Manfred Nolte-El Correo

  • España desiste de más de 60.000 millones de euros de fondos europeos, un fracaso de gestión y política que pone en peligro el futuro económico del país

El Consejo de Ministros ha aprobado a primeros de mes una adenda al ‘Plan de Recuperación, Transformación y Resiliencia’ convenido con la Unión Europea (UE) por la que España renuncia a 60.300 millones de euros en préstamos blandos, el 72,6% del tramo crediticio en su día asignado. Las ayudas concedidas se reducen, en consecuencia, de 163.014 millones a 103.000 y aún planea la amenaza de perder entre 20.000 y 25.000 millones adicionales del tramo de subvenciones a fondo perdido, si no se cumplen determinados requerimientos antes del 31 de agosto de 2026.

No se trata de un ajuste técnico ni de una minucia administrativa. Asistimos a la confesión de un fracaso político y de gestión. El Gobierno de la nación no ha sabido estar a la altura de la mayor oportunidad surgida en décadas para la modernización del país. No ha podido hacerlo porque no tiene oficio ni método.

NextGenerationEU nació como la respuesta conjunta a las necesidades de los países miembros, azotados por la pandemia: 750.000 millones financiados con deuda mancomunada de la propia UE, una respuesta ambiciosa, un hito comunitario sin precedentes. Su propósito era claro: inversión modernizadora, cohesión y solidaridad europeas frente a la mayor crisis registrada en los anteriores 70 años.

España ha sido uno de los grandes beneficiarios del programa NextGenerationEU. Cerca de 163.000 millones entre subvenciones y préstamos, más del 11% del PIB. No solo es dinero gratis. Ha sido igualmente una invitación a acometer en tres años la recuperación del retraso secular de la inversión española.

Sobre el papel, el plan ‘España Puede’ trazado por el equipo de Sánchez, ofrecía una hoja de ruta razonable, con cuatro ejes y diez políticas palanca. Pero el Gobierno ha sido incapaz de transformar ese diseño en una realidad esperanzadora. Los retrasos se encadenaron, la ejecución real avanzó con lentitud exasperante y la burocracia, espesa, redundante y fragmentada, ha estrangulado el programa antes de finalizar los plazos. Datos del IGAE, cerrados a la fecha, muestran que los pagos reales ascienden al raquítico 28% del total adjudicado y disponible.

No se trata de un fenómeno nuevo, sino de uno recurrente.
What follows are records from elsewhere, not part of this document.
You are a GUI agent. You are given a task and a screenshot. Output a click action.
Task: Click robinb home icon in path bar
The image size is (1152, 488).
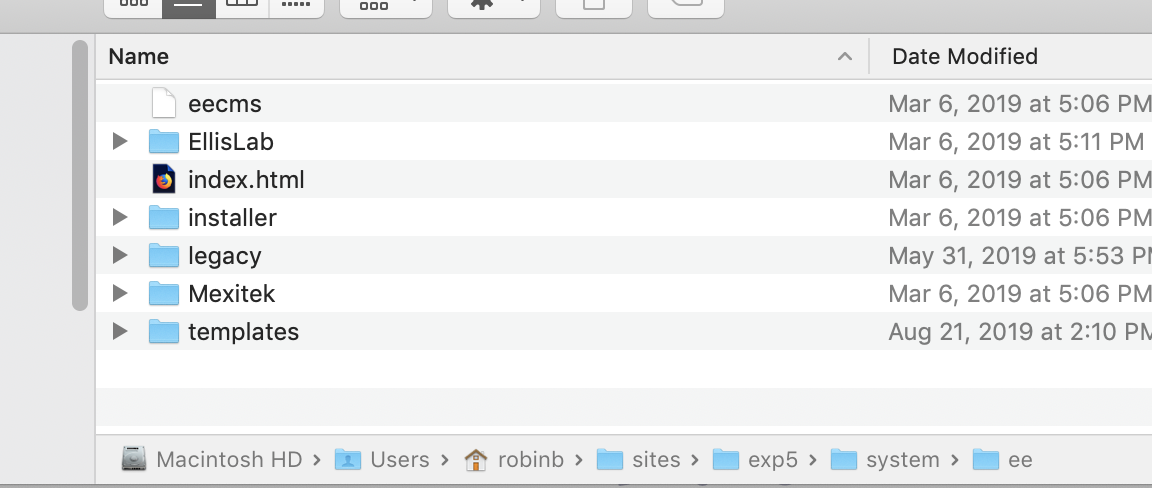[x=477, y=460]
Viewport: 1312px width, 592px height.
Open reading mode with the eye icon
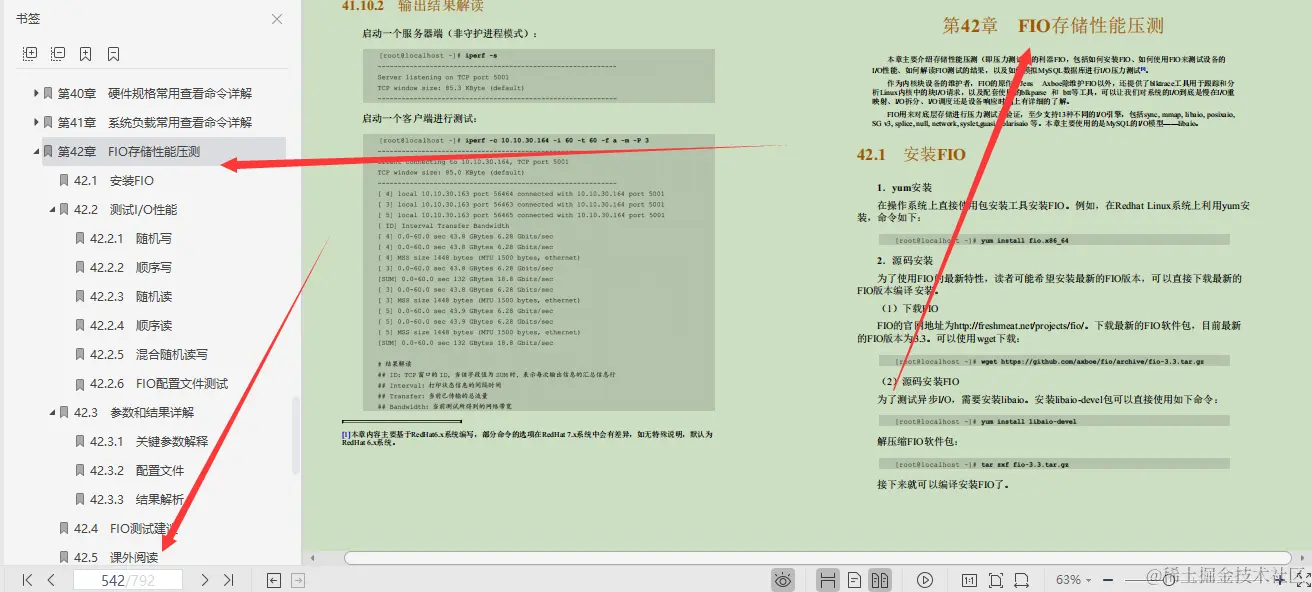(x=783, y=579)
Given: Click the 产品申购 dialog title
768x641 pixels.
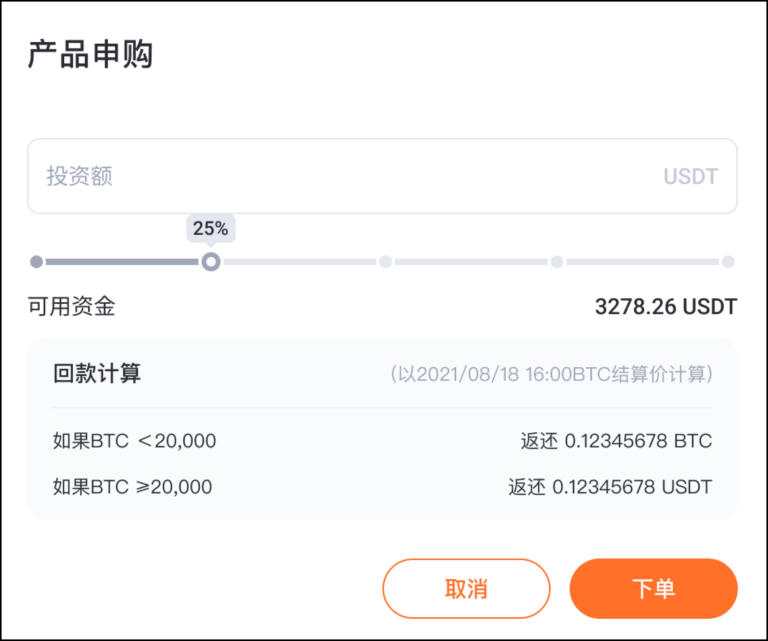Looking at the screenshot, I should click(91, 54).
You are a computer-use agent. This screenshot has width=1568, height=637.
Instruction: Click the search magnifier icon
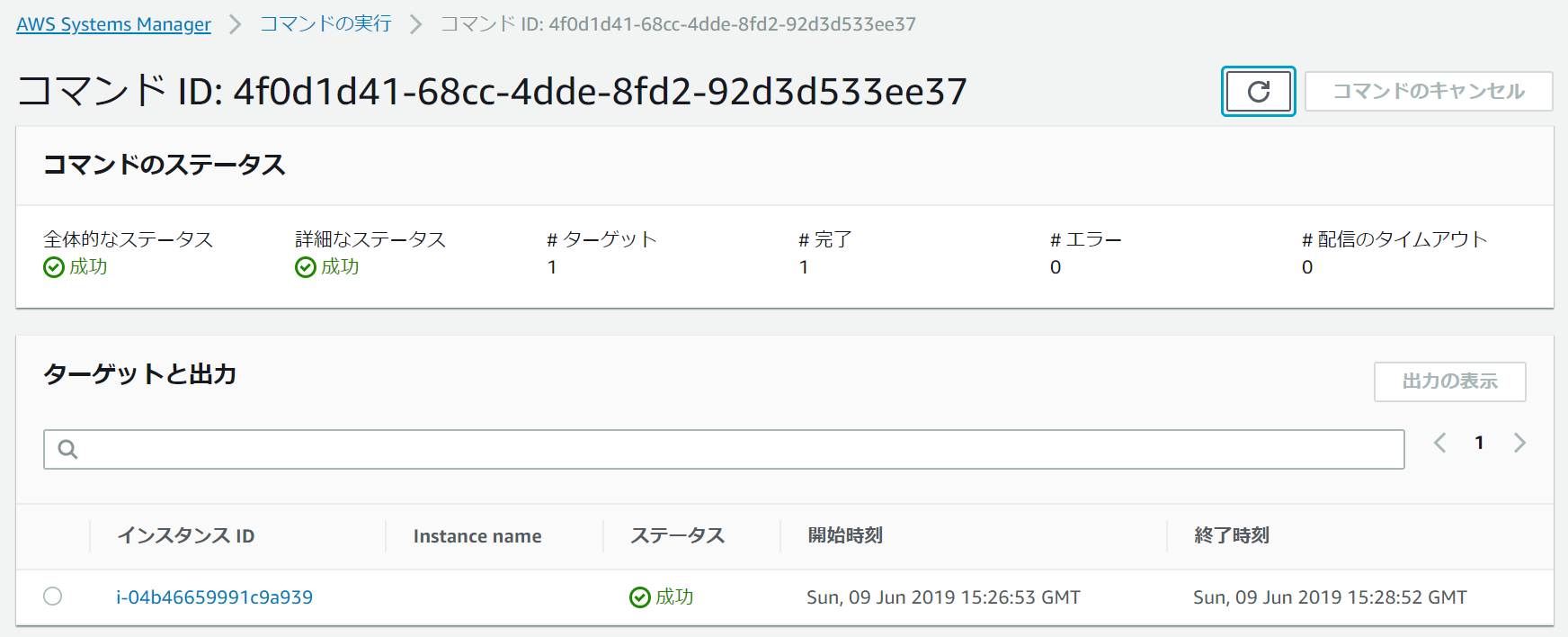click(x=67, y=448)
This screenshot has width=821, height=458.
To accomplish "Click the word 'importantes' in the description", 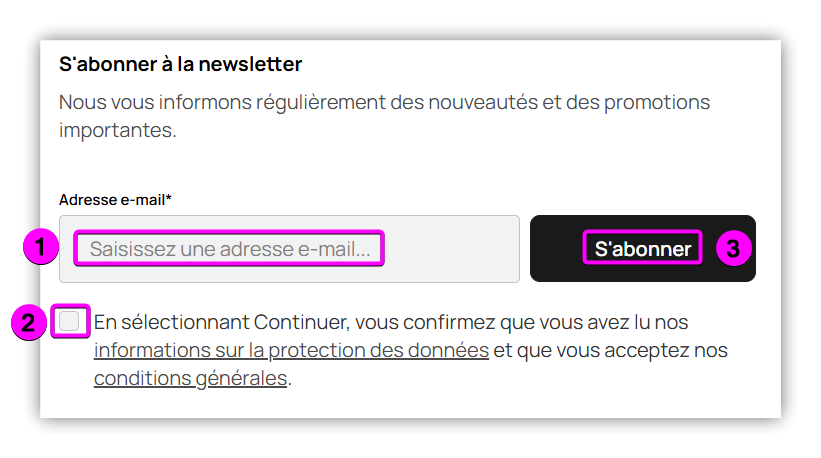I will coord(116,130).
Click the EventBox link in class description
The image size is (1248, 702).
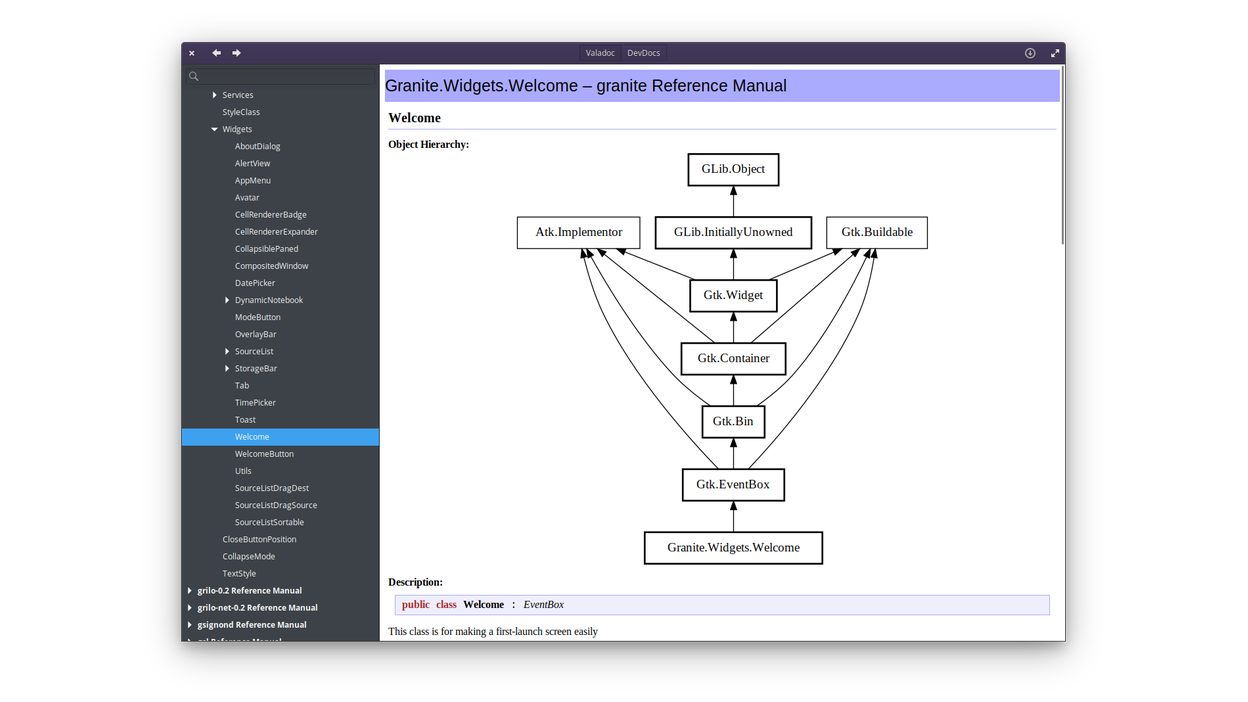click(543, 605)
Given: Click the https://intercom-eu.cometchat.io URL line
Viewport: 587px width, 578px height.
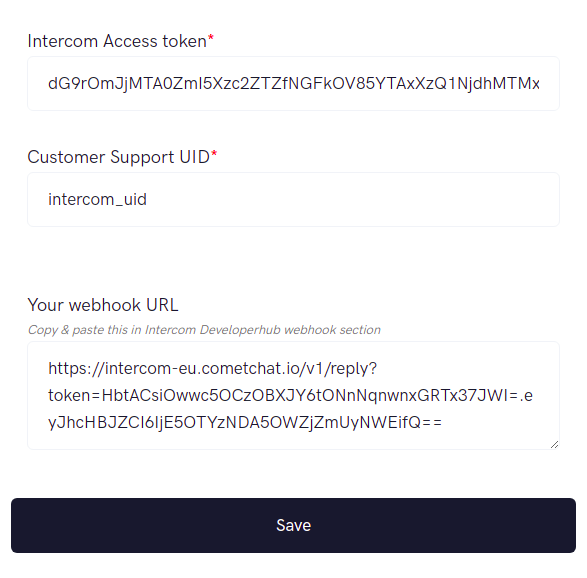Looking at the screenshot, I should tap(212, 369).
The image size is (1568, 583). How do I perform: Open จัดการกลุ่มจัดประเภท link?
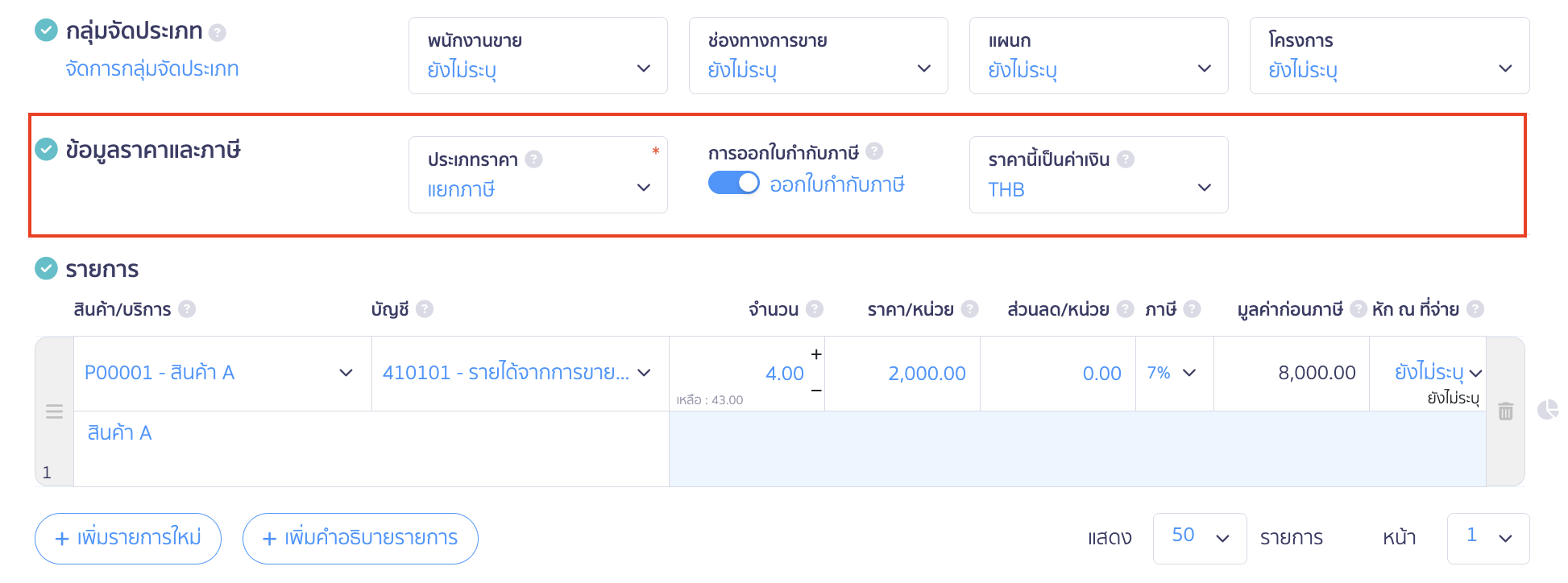tap(150, 69)
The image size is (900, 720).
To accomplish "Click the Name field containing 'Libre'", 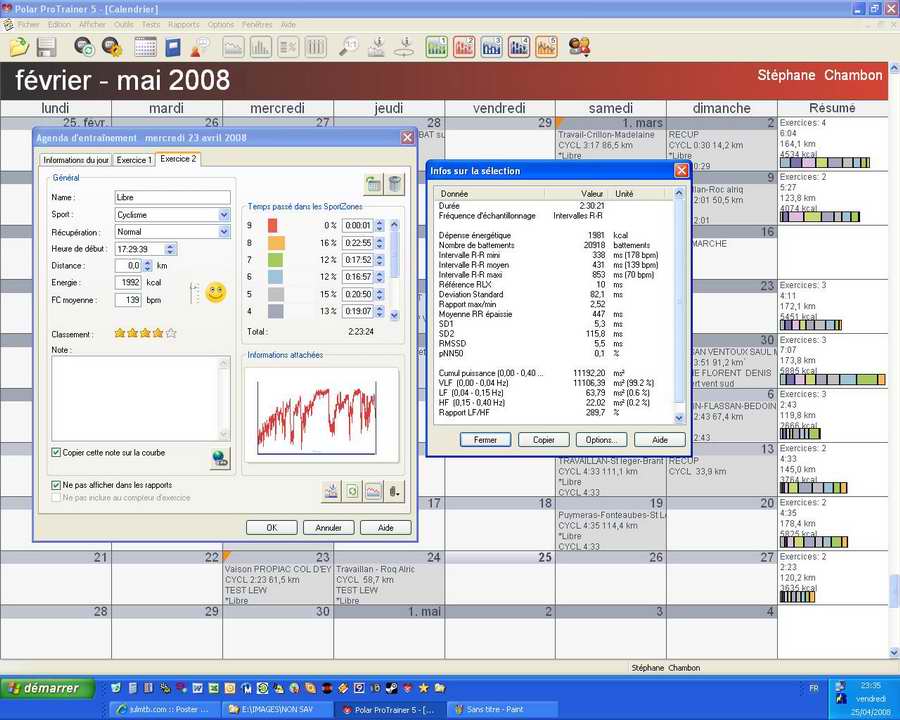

España acumula el historial más decepcionante de toda la Unión Europea en la ejecución de fondos sociales, léase fondos estructurales o fondos de cohesión. Pero esta vez el listón era otro. NextGenerationEU no era solamente un programa audaz y de gran envergadura dineraria, sino también un test a la madurez institucional de cada Estado miembro. La administración central no ha reformado su capacidad organizadora ni ha coordinado a las administraciones periféricas. Ante la incapacidad de gestionar los recursos, ha optado por desprenderse a ellos. No por exceso, sino por incapacidad.

Y el momento no podía ser más desafortunado. Cuando la UE debate cómo financiar la inversión imprescindible para no alejarse irreversiblemente de Estados Unidos y de China. Informes como los de Letta o Draghi han insistido en movilizar anualmente alrededor de 800.000 millones de euros para reindustrializar Europa y sostener la transición energética.

Las causas del fracaso están identificadas. Déficit de capacidad técnica para pilotar proyectos complejos, fragmentación territorial que ha impedido coordinar ministerios, comunidades y ayuntamientos, y un miedo paralizante al control y la fiscalización, que conduce a la inacción. Una responsabilidad íntegramente política.

Podría argumentarse que con los fondos rechazados se evita aumentar la deuda pública. Débil coartada. La deuda es un problema cuando financia, como es la práctica habitual de este país, fines sociales, necesarios, pero de menor efecto multiplicador, o directamente el despilfarro a través de decisiones ineficientes. Pero no cuando acomete inversión transformadora en condiciones extraordinariamente ventajosas.

De inquietante hay que definir el clima de silencio resignado que acompaña a este suceso. No hay debate parlamentario. No se constata alarma mediática. Apenas se conoce repulsa o mera reflexión ciudadana. Como si la renuncia a cientos de millones fuera otro episodio más en la larga crónica de nuestra molicie inversora.

España, una vez más, vuelve a aparecer como el alumno que no entrega el trabajo a tiempo y que busca una coartada verosímil para justificar el suspenso. Pero esta vez no hay tribunal ni profesor al que culpar: solo la evidencia de que hemos rechazado un dinero que necesitábamos para sostener nuestro futuro.